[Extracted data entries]
──────────────────────────────

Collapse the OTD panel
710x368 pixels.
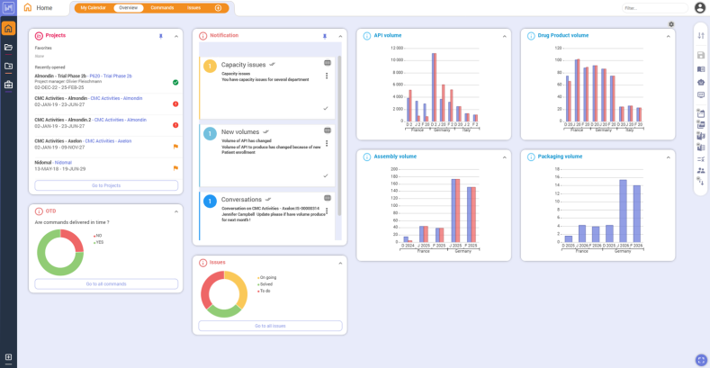coord(175,211)
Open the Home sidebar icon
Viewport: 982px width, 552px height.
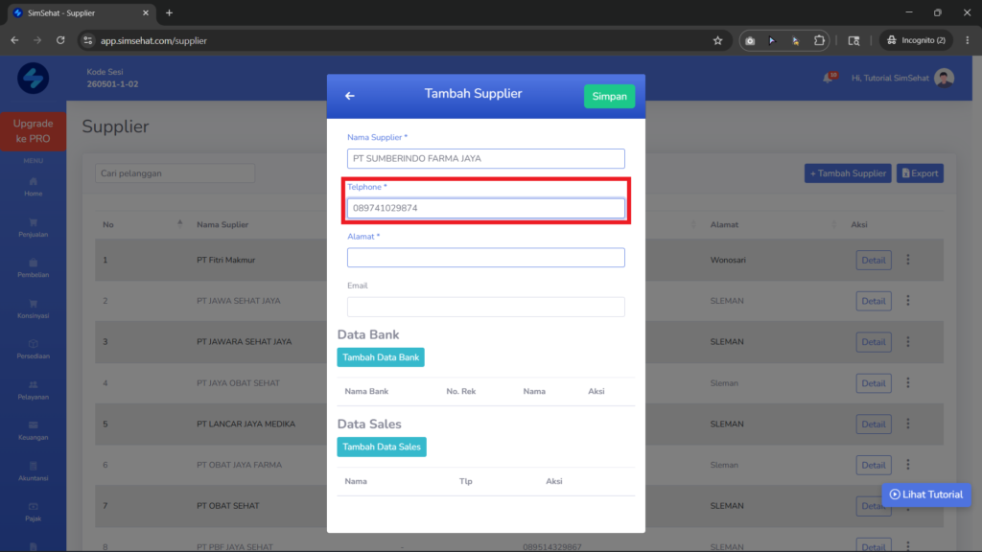34,181
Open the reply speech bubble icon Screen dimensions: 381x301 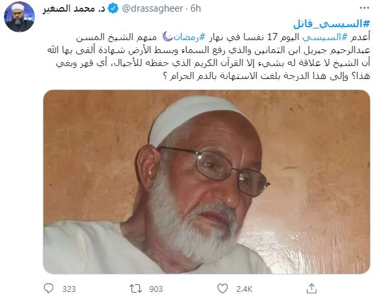point(49,289)
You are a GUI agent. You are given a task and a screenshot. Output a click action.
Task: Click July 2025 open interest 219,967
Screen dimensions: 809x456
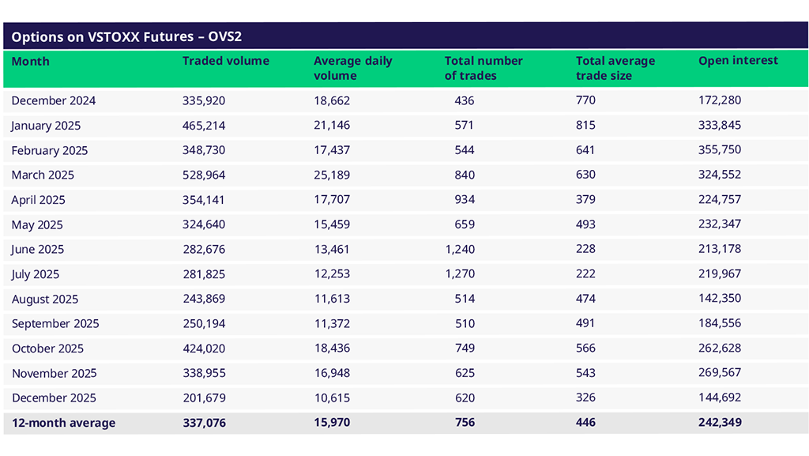720,274
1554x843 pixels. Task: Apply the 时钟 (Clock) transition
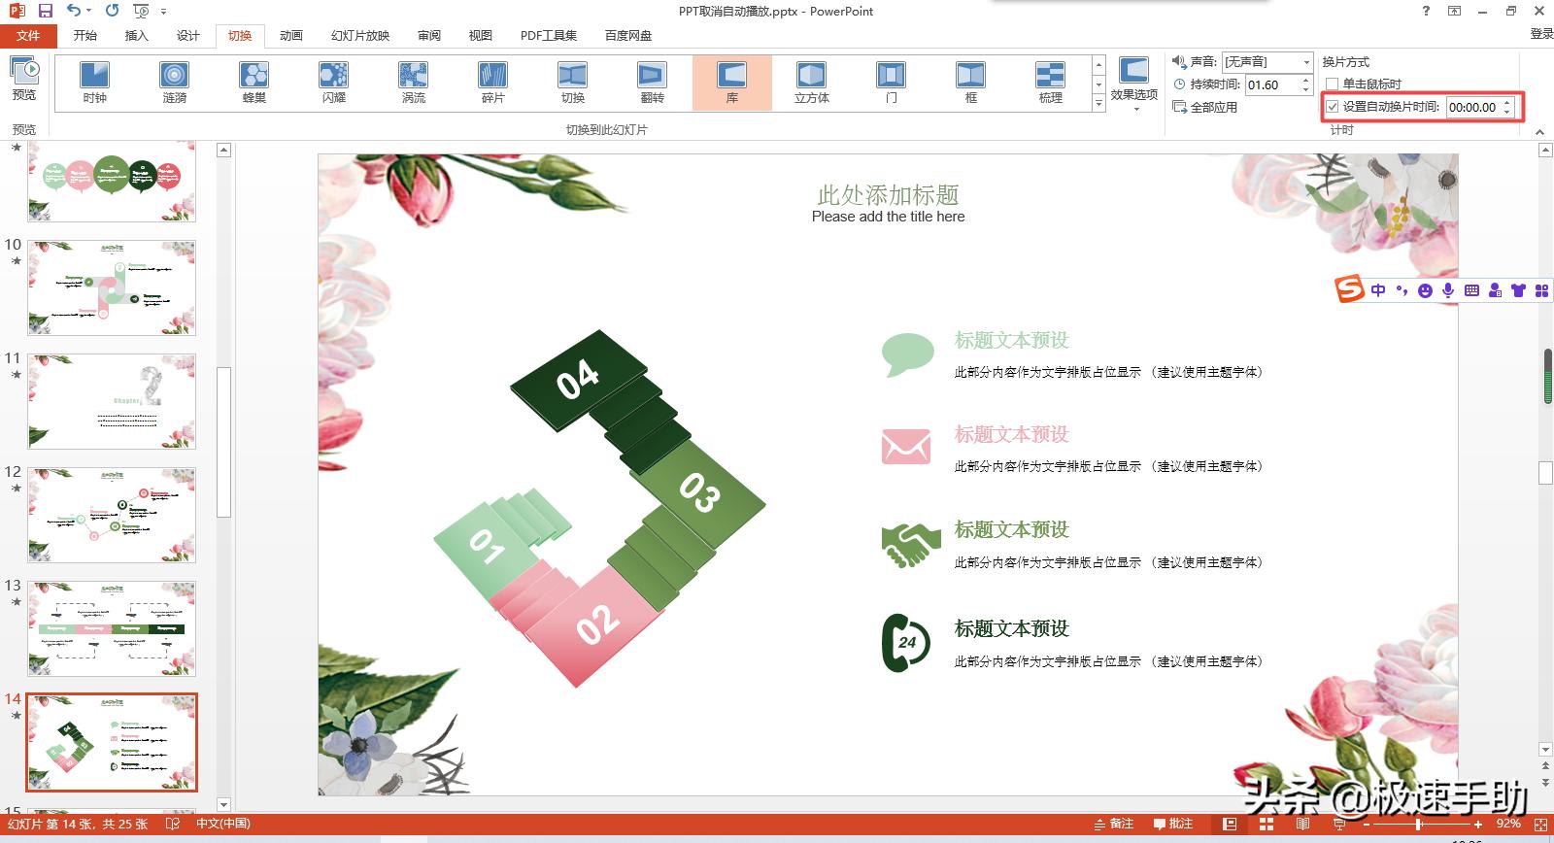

──────────────────────────────

A word-for-word repeat of the lines from the line with "Task: Click July 2025 open interest 219,967" to the last line of the data, both ends included and pictures left out, is all that should appear.

→ **Task solution**
Task: Click July 2025 open interest 219,967
Screen dimensions: 809x456
720,274
1554x843 pixels. Task: Apply the 时钟 (Clock) transition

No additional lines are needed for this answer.